Una parte de mí dice que es más fácil pasar el dinero por debajo de su puerta y no volver a hablar con él, pero otra parte me dice que no sea cobarde. Que debo entregar ese dinero personalmente.
Sé que es lo correcto. Me ha salvado de una paliza segura. Debo agradecérselo como es debido.
Maldigo para mis adentros, porque no quiero hacerlo; pero avanzo en dirección al piso superior. Cojo el billete de cincuenta dólares e intento mentalizarme para no parecer asustada o alterada cuando lo vea de frente. El nerviosismo detona en mi organismo al recordar su expresión cruel y cruda. No sé cómo voy a conseguir parecer despreocupada y fría cuando él parece hostil y aterrador.
Me detengo bruscamente cuando estoy a unos pasos de llegar al pequeño vestíbulo. No sé qué esperaba ver, pero desde luego no era esto. Estoy tan acostumbrada a los estrechos pasillos del resto del edificio que me resulta extraño ver sólo un metro de espacio entre la puerta y la escalera.
"Su apartamento debe ser enorme". Pienso, con un poco de envidia, mientras miro la ridícula cantidad de pared a ambos lados de la puerta principal.
Intento apartar todos los pensamientos extraños de mi cabeza y respiro profundamente, mientras recupero un poco el aliento antes de atreverme a golpear la madera de la entrada con los nudillos. El billete está apretado dentro de uno de mis puños y espero a que el vecino responda.
No sé cuánto tiempo ha pasado, pero empiezo a impacientarme. Vuelvo a llamar a la puerta y me cruzo de brazos. Soy consciente de lo ansiosa que me siento, pero no hago nada para reprimir la oleada de nerviosismo que me invade.
"Quizá no esté en casa...".
Estoy a punto de salir, cuando la puerta se abre de golpe.
Entonces, me quedo completamente paralizada por la visión que se despliega ante mí.
No son sus cicatrices las que me inquietan, ni el ceño fruncido con el que me saluda.

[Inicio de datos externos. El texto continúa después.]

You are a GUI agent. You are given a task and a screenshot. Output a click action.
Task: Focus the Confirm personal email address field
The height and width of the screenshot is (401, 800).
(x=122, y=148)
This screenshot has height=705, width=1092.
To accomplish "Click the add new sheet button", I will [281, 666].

Es su torso desnudo lo que hace que me congele en el sitio.
La vergüenza invade mi torrente sanguíneo y siento que mi cara se calienta en cuestión de segundos. La incomodidad me inmoviliza y me pica bajo la piel de forma insoportable.
Intento mirar sólo su cara, pero es imposible. No cuando la tinta de la piel de sus brazos, pecho y estómago es tan llamativa. No cuando la firmeza de los ondulantes músculos de su abdomen queda así expuesta.

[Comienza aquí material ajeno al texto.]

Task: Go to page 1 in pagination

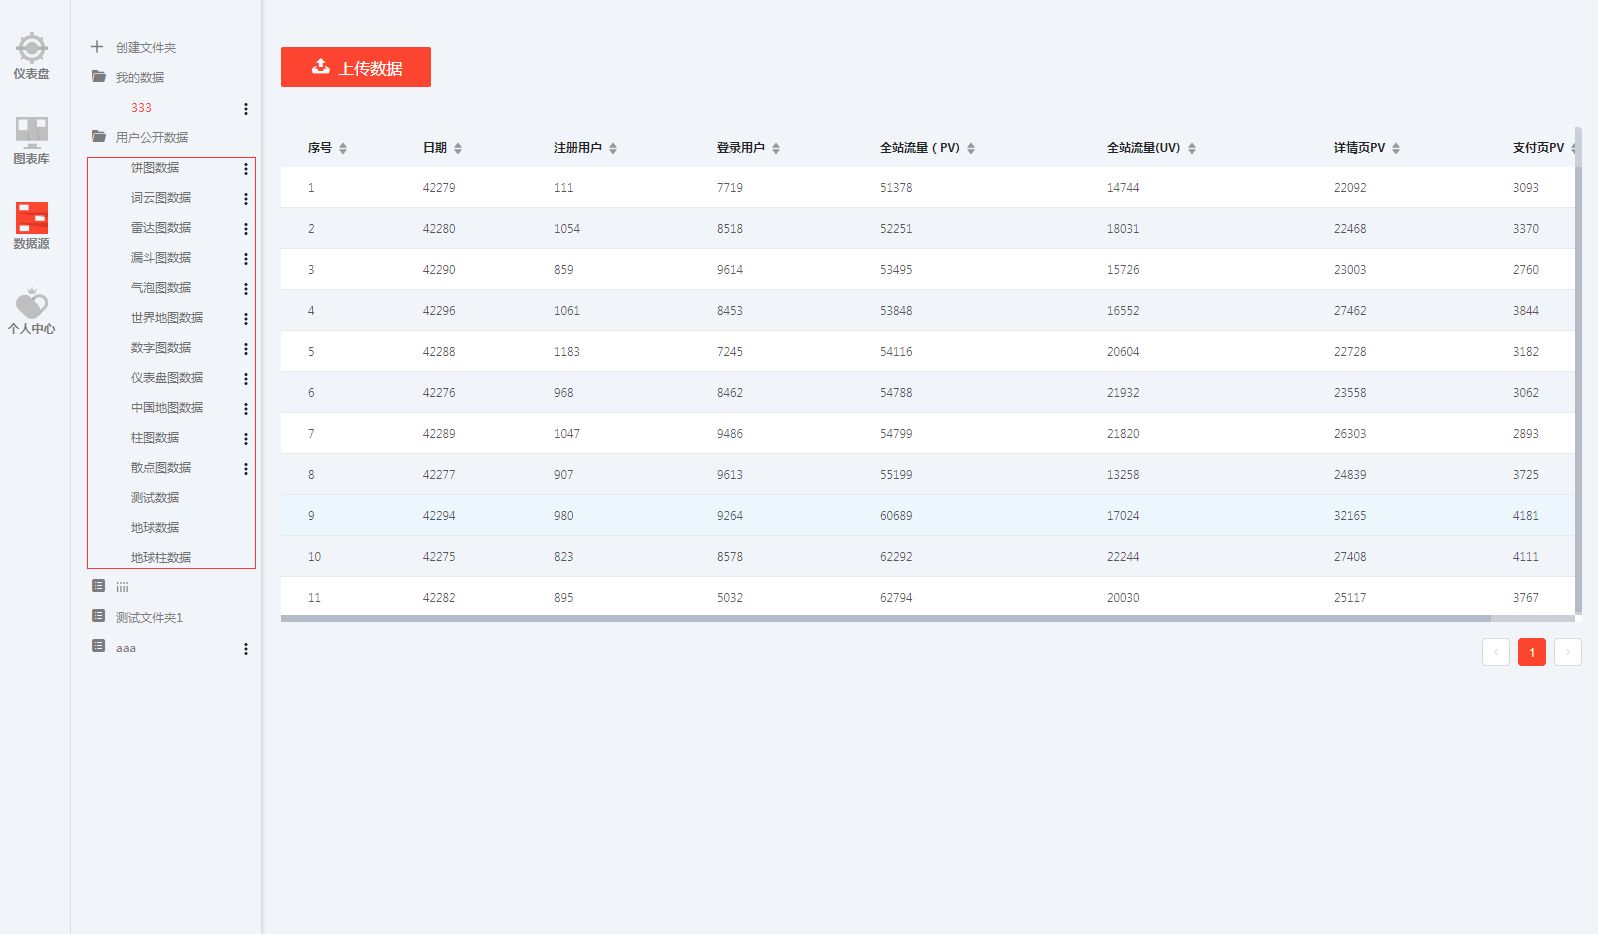Action: click(1531, 652)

Los pantalones que lleva caen por debajo de sus caderas y están desabrochados. Dejan ver una franja de la tela oscura de su ropa interior y me siento más que avergonzada al darme cuenta de ello.
Cuando mis ojos se encuentran con los suyos, me arrepiento. Su expresión es seria y recelosa, pero hay un destello de diversión en su mirada.
Sin que pueda detenerme ni darme cuenta, mis ojos se posan en las impactantes cicatrices de su rostro durante más tiempo del que deberían y un escalofrío recorre mi cuerpo mientras intento comprender quién pudo hacerle algo así.